**Text to read:**

# # # #

I love the orchestra members laughing in this one:

IMG_04382.jpg

I do too. Matter of fact, if you check out somebody's TWYMMF clack from this show (I'll have to go look, can't remember whose it is!), you'll see the blond violin player on the right singing along. I thought it cute.

While I did laugh heartily at this:

Ben Wener's dick is this long:
:cryingwlaughter:

I also do really have to personally agree with this:

I think if I were ocregmom, I'd be just as hurt by everyone skewering my child, even if he did deserve it. I would wish everyone would just ignore it without having to comment or insult him all over the boards. It seems like it would show her the kindness she probably needs if more people just dropped it rather than dragging it along in public. But, that's just me. If anything like that ever happened to me, I'd just as soon nobody jumped up to bitch about it in my honor. I'd be mortified. Just plain hating on a bad review/critic is one thing, but this is more personal. Eep. I have to go hide now.

# # # #

**Exercise requirements:** Continue the fan forum post above, about the concert photos and the harsh review, starting after its last sentence.

[Lines of data]

# # # #

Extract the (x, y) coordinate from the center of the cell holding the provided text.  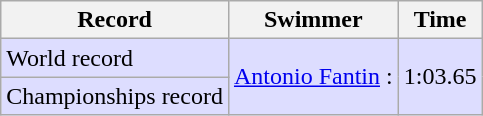
Championships record (115, 96)
Record (115, 20)
Time (440, 20)
Antonio Fantin : (313, 77)
1:03.65 (440, 77)
Swimmer (313, 20)
World record (115, 58)
Pinpoint the cell where the given text exists, returning its [X, Y] midpoint coordinate. 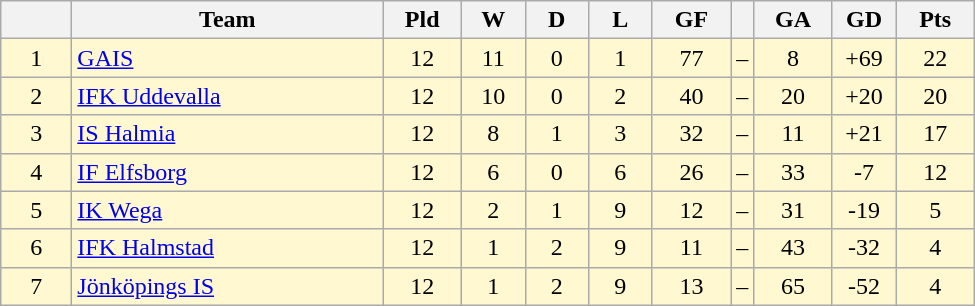
L [621, 20]
-52 [864, 286]
10 [493, 96]
31 [794, 210]
+21 [864, 134]
+69 [864, 58]
22 [936, 58]
-7 [864, 172]
W [493, 20]
GAIS [228, 58]
77 [692, 58]
GF [692, 20]
D [557, 20]
65 [794, 286]
IK Wega [228, 210]
40 [692, 96]
-32 [864, 248]
7 [36, 286]
17 [936, 134]
IF Elfsborg [228, 172]
-19 [864, 210]
+20 [864, 96]
26 [692, 172]
43 [794, 248]
Jönköpings IS [228, 286]
33 [794, 172]
GA [794, 20]
IFK Halmstad [228, 248]
Pld [422, 20]
Team [228, 20]
13 [692, 286]
IFK Uddevalla [228, 96]
Pts [936, 20]
IS Halmia [228, 134]
32 [692, 134]
GD [864, 20]
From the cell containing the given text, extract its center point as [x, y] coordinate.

# # # #

**Task response:**
Yes, I know -- ignoring in many ways doesn't stop anything. But at the same time, I see an endless circle here -- he writes bad stuff about Clay, the fans write bad stuff about the writer...which in turn may very well likely cause him to write MORE bad stuff about Clay (and the fans and his mother), which in turn causes more of the same, and so on and so on and scooby dooby dooby. Somewhere the circle has to be broken, and I guess I personally choose to be one of those people who says "enough is enough."

But again, that's me.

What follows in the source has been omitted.